### Exercise details
In the records below, take the line with "This screenshot has" and all lines after it, and copy them exactly, pictures excluded.
[Data under study]
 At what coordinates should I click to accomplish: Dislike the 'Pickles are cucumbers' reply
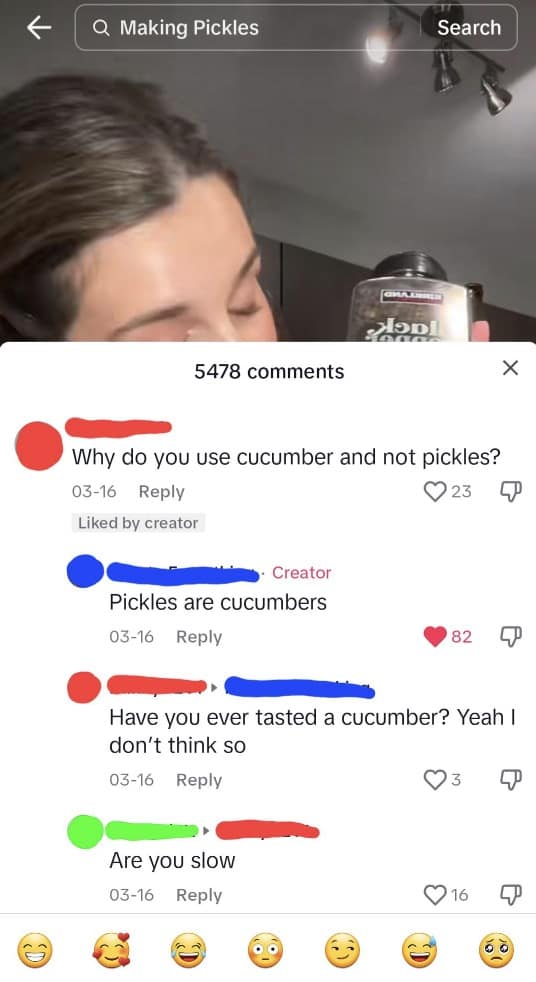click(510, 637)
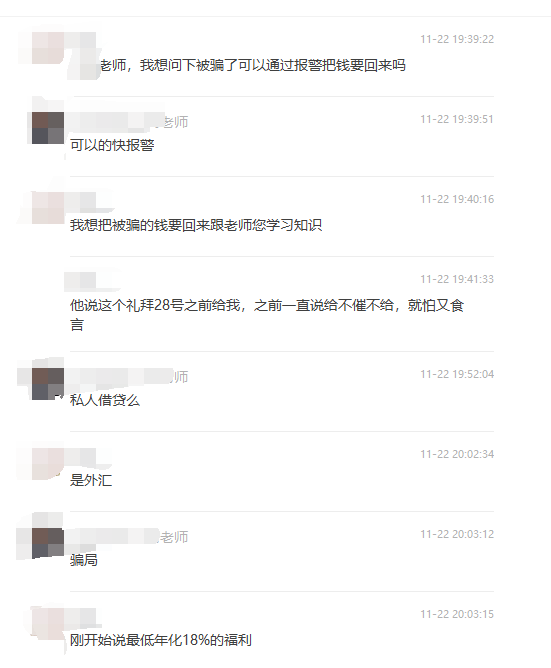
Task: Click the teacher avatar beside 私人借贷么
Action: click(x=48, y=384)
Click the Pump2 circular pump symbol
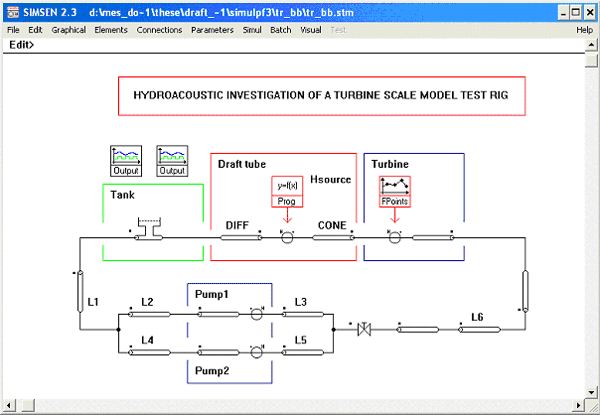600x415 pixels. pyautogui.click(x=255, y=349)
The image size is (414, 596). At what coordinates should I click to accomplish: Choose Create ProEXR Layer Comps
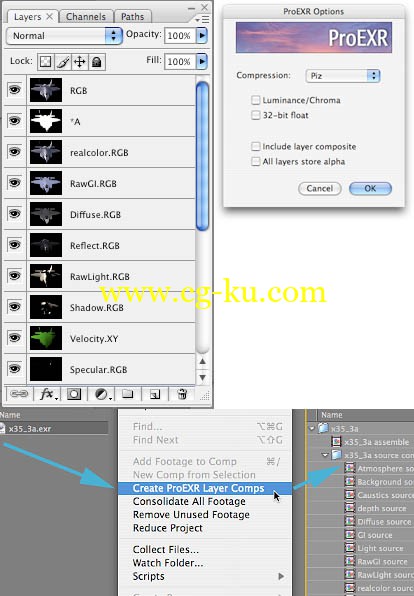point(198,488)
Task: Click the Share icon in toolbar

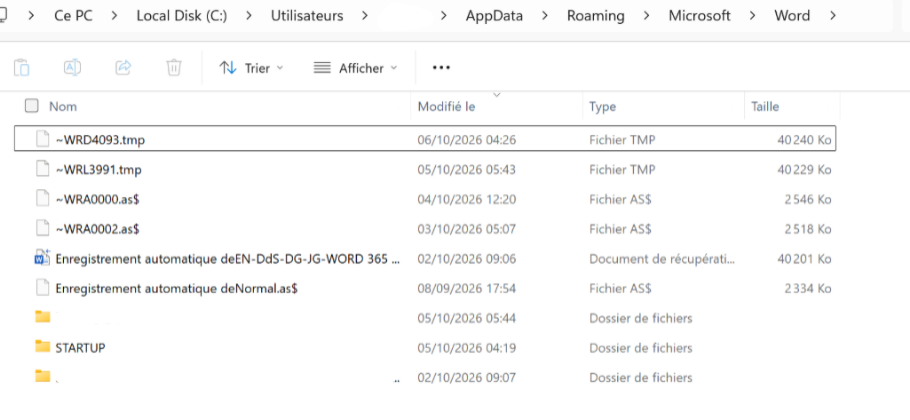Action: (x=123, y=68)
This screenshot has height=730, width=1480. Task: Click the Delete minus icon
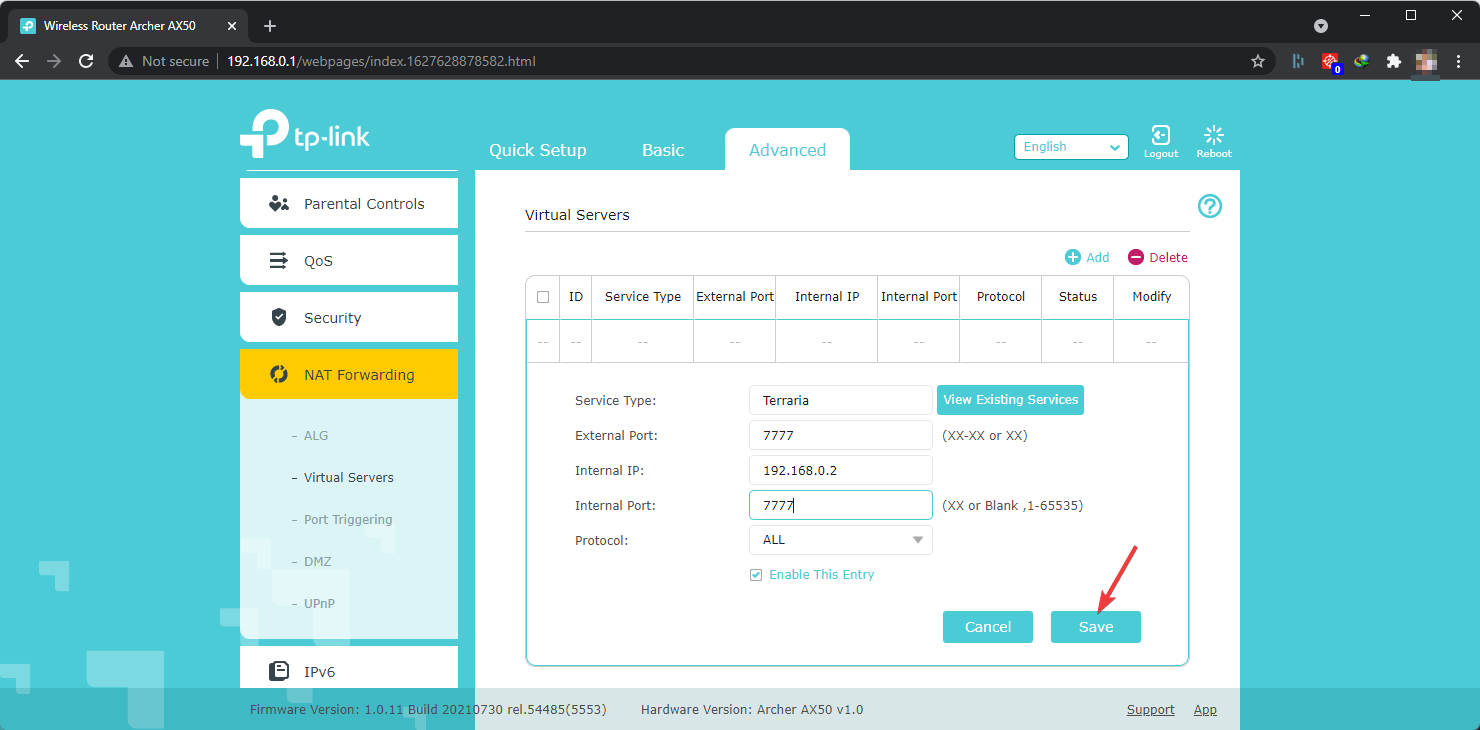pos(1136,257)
[/Data under study]
### Answer for this exercise
This screenshot has height=730, width=1480. Task: Click the Delete minus icon
pos(1136,257)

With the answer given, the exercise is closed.